Eine überforderte Polizei
Die Polizei setzte vereinzelt Tränengas und Gummigeschosse ein, drängte die Frauen in Seitenstraßen zusammen und versuchte sie daran zu hindern, zu den anderen zu stoßen. Aber die Frauen zeigten sich unbeeindruckt. Auf Transparenten und Schildern waren die Schlagwörter des feministischen Nachtmarschs zu lesen: „Feministische Rebellion“, „Dieser Widerstand wird nicht enden“, „Jin, Jîyan, Azadî“, „Keine männliche, sondern echte Gerechtigkeit“, „Polizei, verkaufe Simit und lebe ehrenhaft“ und „Die Istanbul-Konvention hält am Leben“. Lautstark wurden die Namen von Frauen gerufen, die von Männern ermordet wurden, um der Opfer von Femizid zu gedenken, und solche jener Vorkämpferinnen von Frauenrechten genannt, die im Gefängnis sitzen: „Aysel Tuğluk – Hier!“. Auf Bildern mit dem Konterfei der kurdischen Politikerin, die trotz schwerer Alzheimer-Demenz nicht aus der Haft entlassen wird, stand: „Aysel und alle anderen kranken politischen Gefangenen sind unsere Würde.“ Andere Parolen, die die bunt gekleideten Frauen in Begleitung von Trillerpfeifen-Klängen riefen, waren: „Auch nachts verlassen wir die Straßen und Plätze nicht“, „Wenn Frauen frei wären würde sich die Welt bewegen“ und „Wir schweigen nicht, wir fürchten uns nicht, wir gehorchen nicht“.

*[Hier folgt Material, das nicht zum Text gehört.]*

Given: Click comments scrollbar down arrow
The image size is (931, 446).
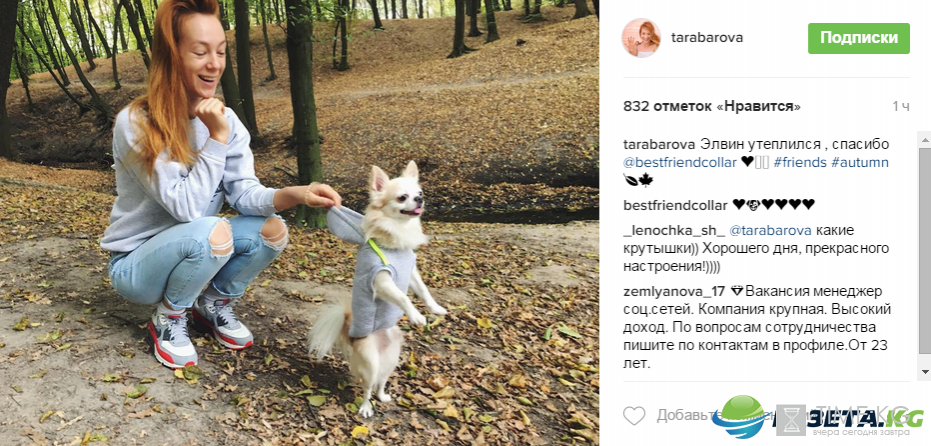Looking at the screenshot, I should [x=924, y=372].
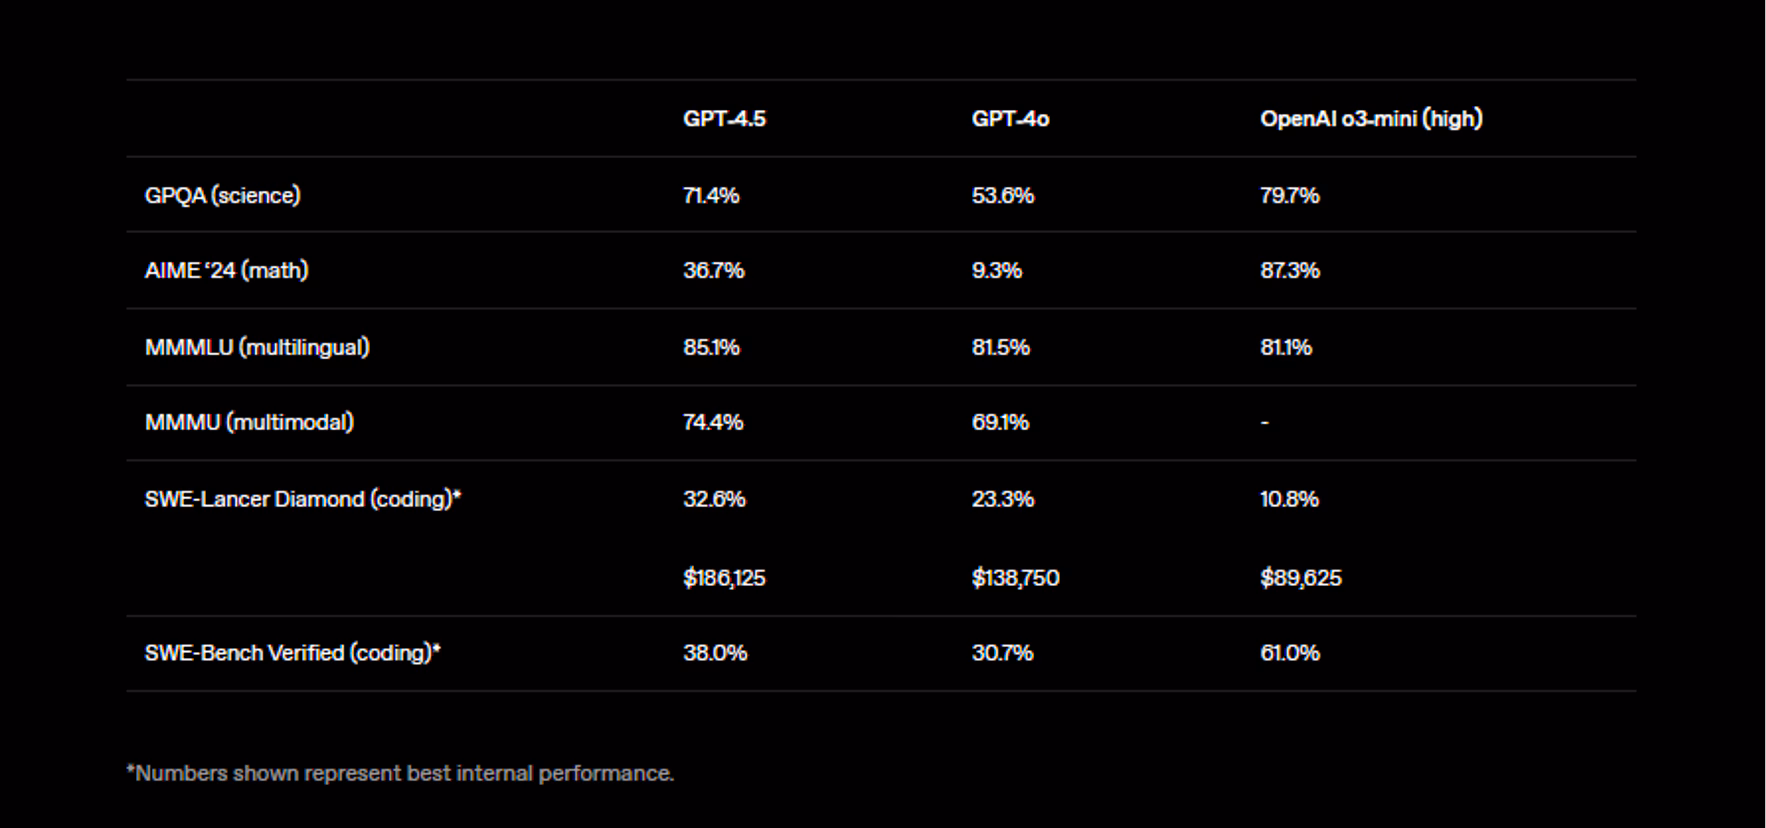This screenshot has width=1766, height=828.
Task: Click the OpenAI o3-mini (high) header
Action: pos(1370,119)
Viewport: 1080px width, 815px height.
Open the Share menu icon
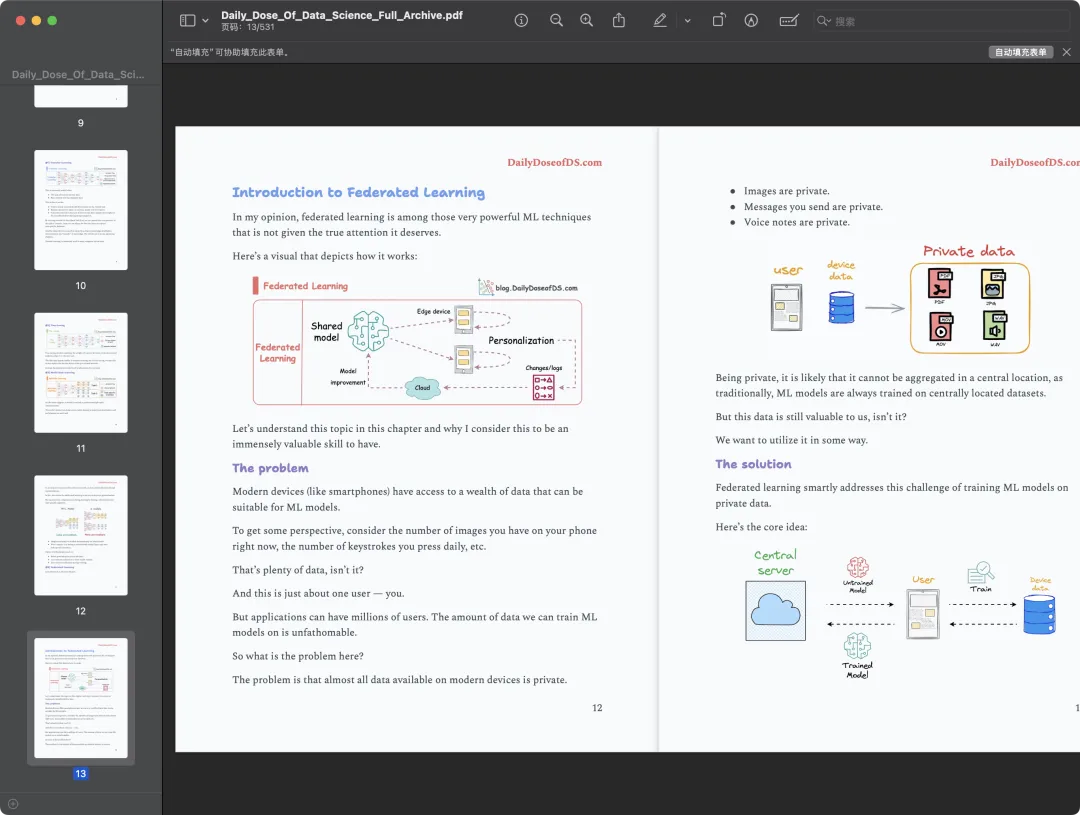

Manifest gegen Staat, Patriarchat, Kapitalismus
Am Ende wurde die abgesperrte Sıraselviler Caddesi von den Frauen „entriegelt“. Öffnet die Barrikaden, riefen die Frauen der Polizei entgegen, bevor die Absperrungen überrannt wurden. Von dort aus wurde der feministische Nachtmarsch bis vor das Ispark-Gelände durchgeführt. In einer abschließenden Erklärung, die sowohl auf Türkisch als auch Kurdisch verlesen wurde, hieß es: „Vor 20 Jahren kam eine Gruppe von Feministinnen in der Mis Sokak am Taksim zusammen und fragte: ‚Ist es ein Zufall, dass die Staatsoberhäupter, die den Krieg vom Zaun gebrochen haben, alle Männer sind?‘, bevor der erste Feministische Nachtmarsch Istanbuls begann. Heute Nacht und damit zwei Jahrzehnte später stehen Frauen erneut im Schatten des Krieges und der Armut, für die Männer verantwortlich sind. Deshalb sagen wir: Diese Rebellion wird nicht enden, ohne eine feministische Welt errichtet zu haben.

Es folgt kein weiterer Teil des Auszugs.